Gus Hanna, PhD is an industry recognized cybersecurity and compliance leader with over 25 years of experience securing highly regulated environments across healthcare, government, and critical infrastructure. He has served in senior cybersecurity architecture, virtual CISO, and advisory roles for healthcare providers, medical device manufacturers, SaaS platforms, and public-sector organizations, leading HIPAA, HITRUST, FedRAMP, and NIST 800-53 compliance initiatives from design through audit.

Dr. Hanna brings deep, hands-on expertise in HIPAA Security and Privacy Rule implementation, including risk assessments, access controls, incident response, breach handling, third-party risk management, and cloud security for ePHI in AWS and hybrid environments. He has led security architecture and compliance programs supporting hospitals, clinical systems, medical imaging platforms, telehealth solutions, and regulated healthcare data platforms.

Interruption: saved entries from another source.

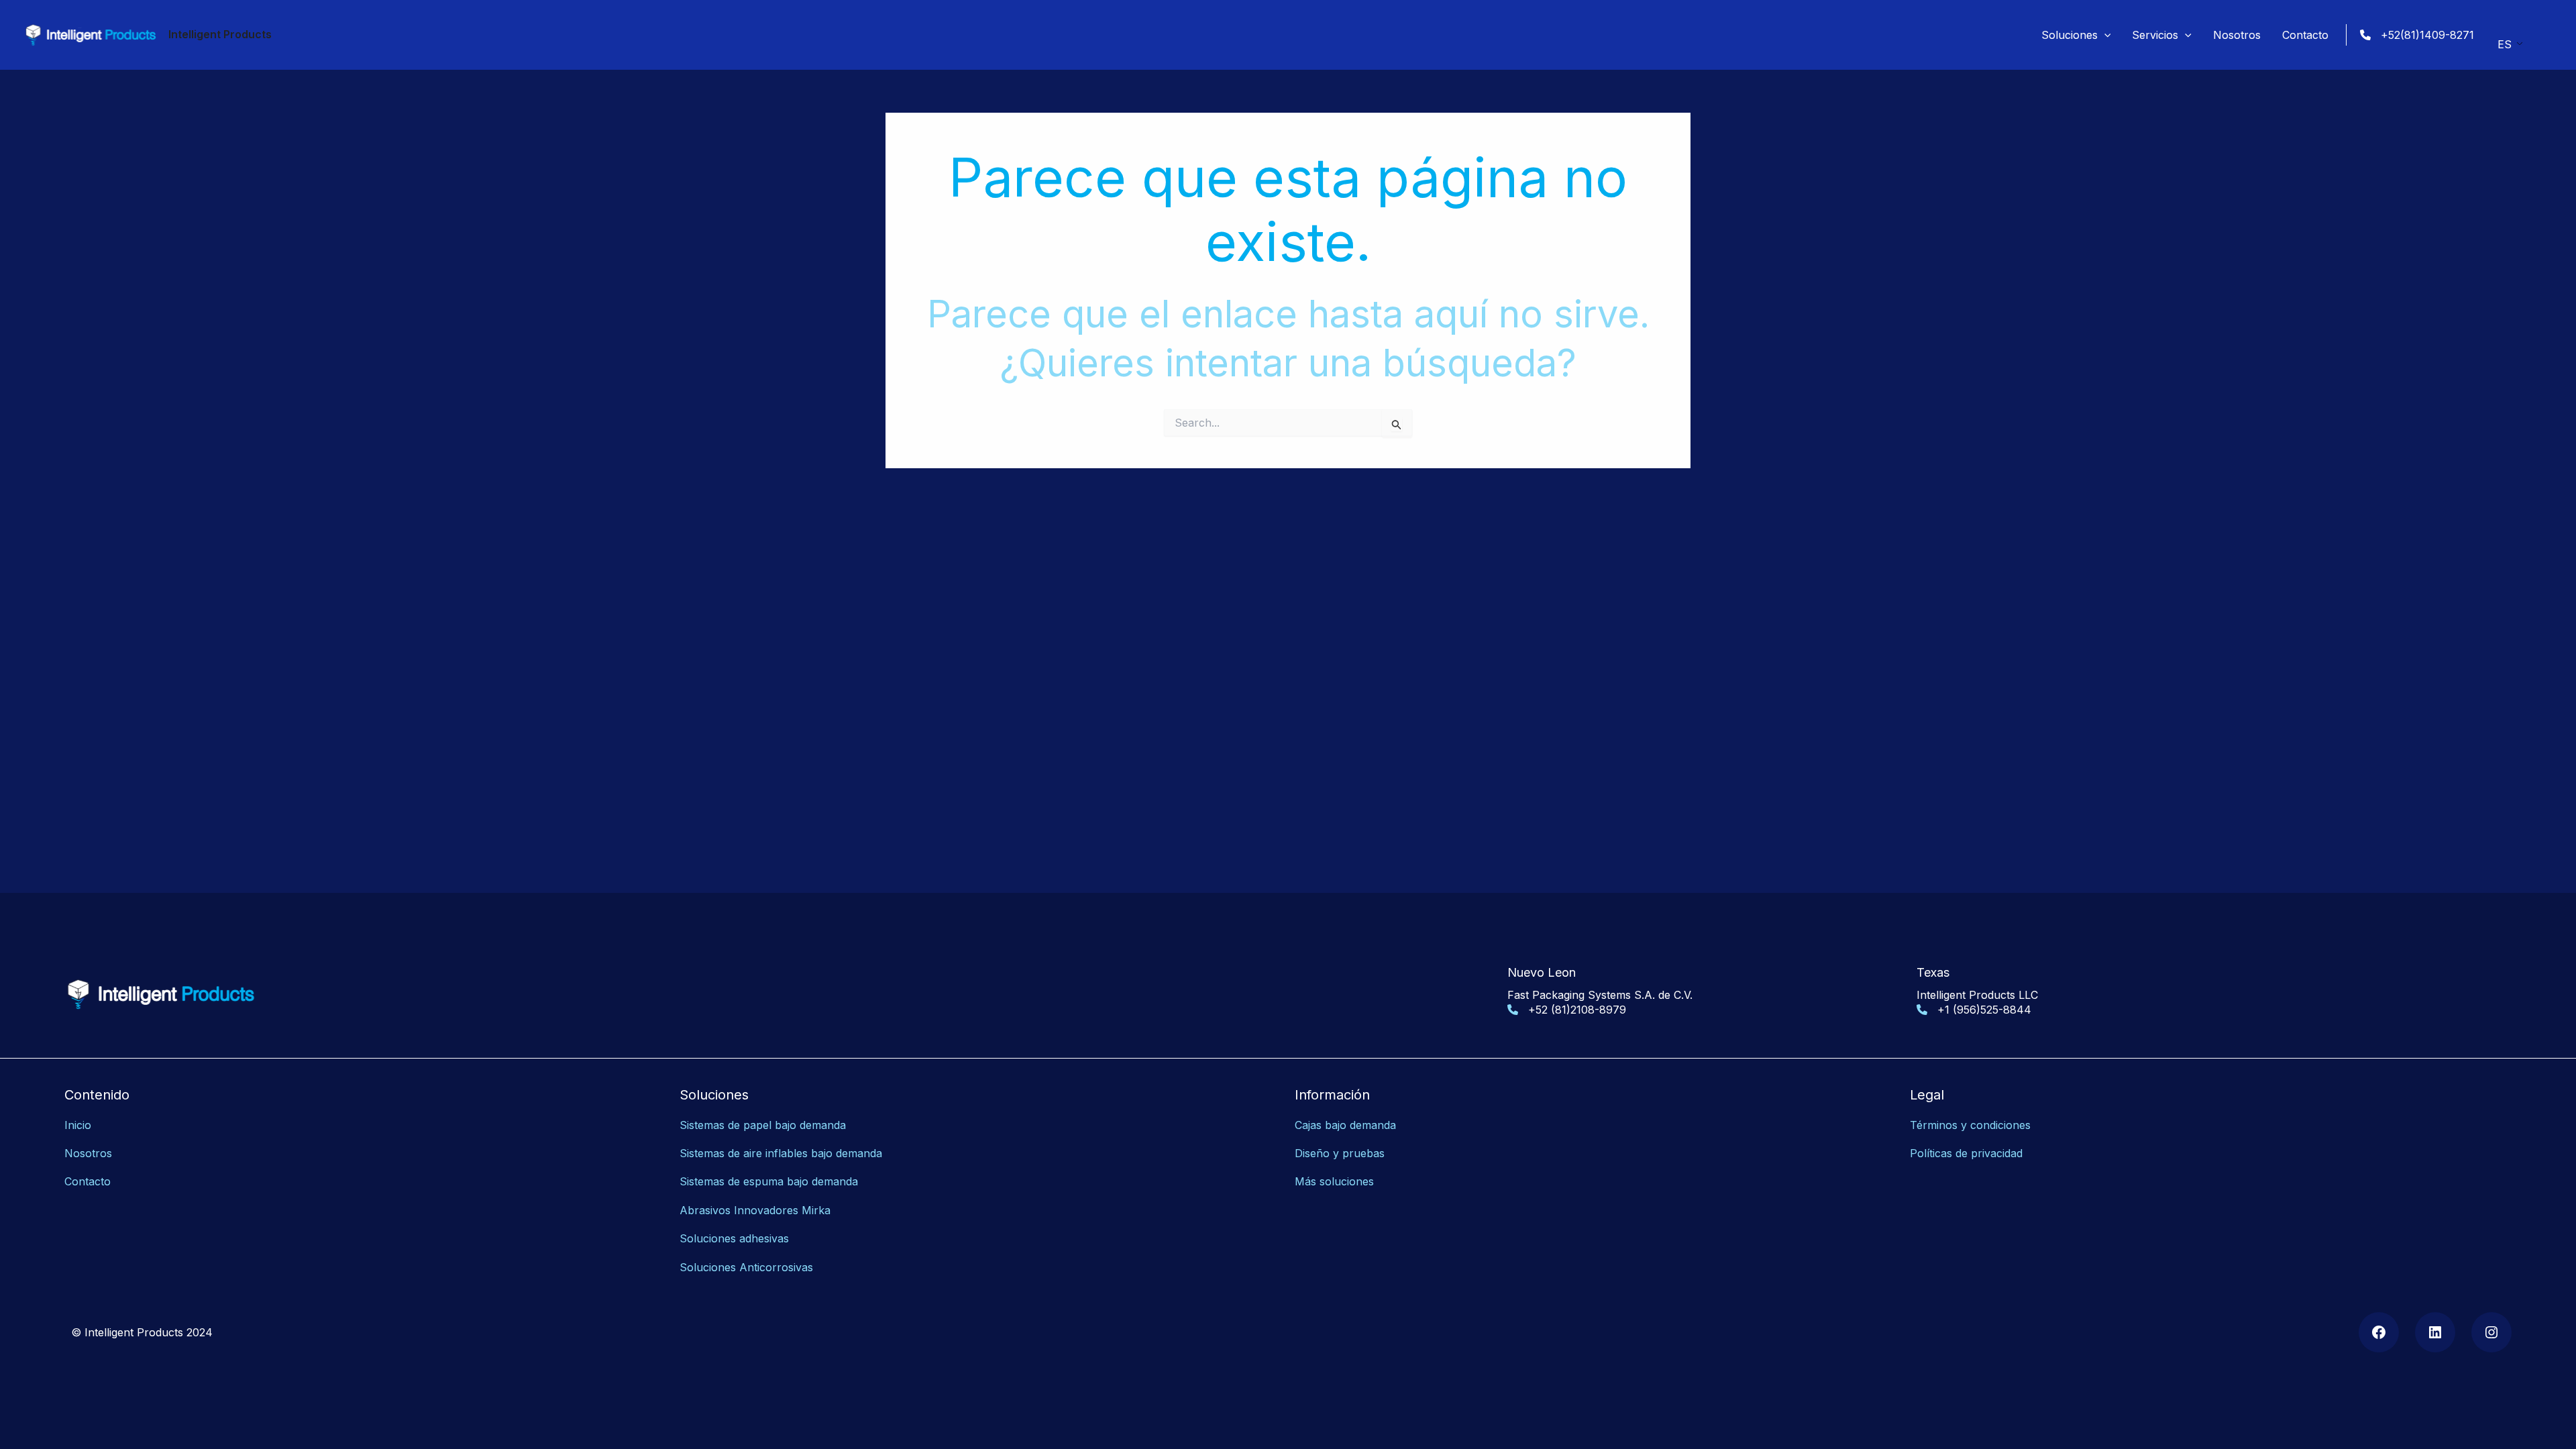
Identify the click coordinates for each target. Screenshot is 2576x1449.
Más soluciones (1334, 1181)
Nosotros (88, 1153)
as (807, 1267)
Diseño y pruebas (1340, 1153)
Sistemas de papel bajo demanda (763, 1125)
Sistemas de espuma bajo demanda (769, 1181)
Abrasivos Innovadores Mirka (755, 1210)
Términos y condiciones (1970, 1125)
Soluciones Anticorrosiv (741, 1267)
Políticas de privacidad (1966, 1153)
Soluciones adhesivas (734, 1238)
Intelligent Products (220, 34)
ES (2505, 44)
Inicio (77, 1125)
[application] (2104, 35)
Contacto (87, 1181)
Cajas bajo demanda (1345, 1125)
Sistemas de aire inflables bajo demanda (781, 1153)
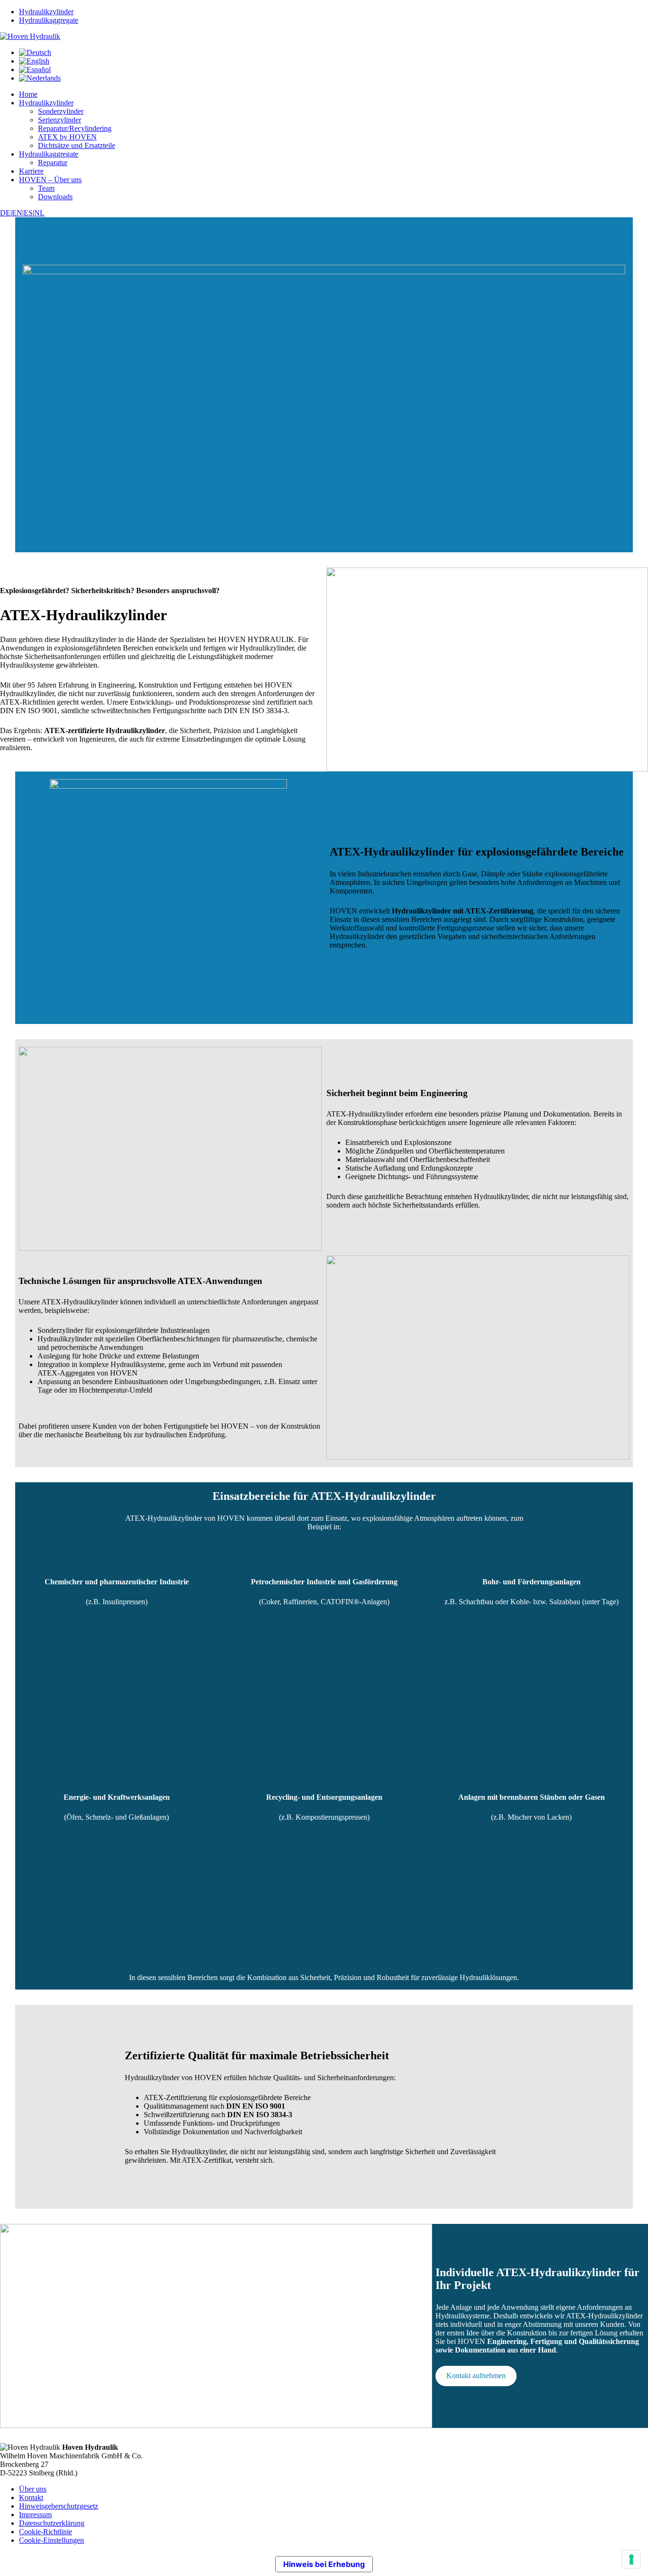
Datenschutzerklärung (51, 2523)
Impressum (35, 2515)
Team (46, 188)
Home (28, 94)
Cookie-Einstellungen (51, 2540)
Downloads (55, 197)
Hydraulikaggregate (48, 20)
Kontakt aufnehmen (476, 2375)
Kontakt (31, 2497)
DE (5, 213)
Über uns (32, 2489)
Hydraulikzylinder (46, 12)
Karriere (31, 171)
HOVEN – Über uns (50, 180)
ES (28, 213)
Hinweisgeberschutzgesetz (58, 2506)
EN (17, 213)
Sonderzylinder (60, 111)
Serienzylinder (59, 120)
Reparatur (52, 162)
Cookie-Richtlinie (45, 2532)
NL (39, 213)
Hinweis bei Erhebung (324, 2564)
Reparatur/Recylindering (74, 128)
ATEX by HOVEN (67, 137)
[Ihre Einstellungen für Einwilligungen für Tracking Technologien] (631, 2559)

In addition to his industry leadership, Dr. Hanna is a university professor teaching graduate and undergraduate courses in cybersecurity, cloud security, incident response, and secure software engineering. He is a frequent conference speaker and panelist, including keynote presentations on AI, cloud security, and regulatory compliance. His ability to translate complex regulatory requirements into practical, operational guidance makes his sessions highly actionable for both technical and executive audiences.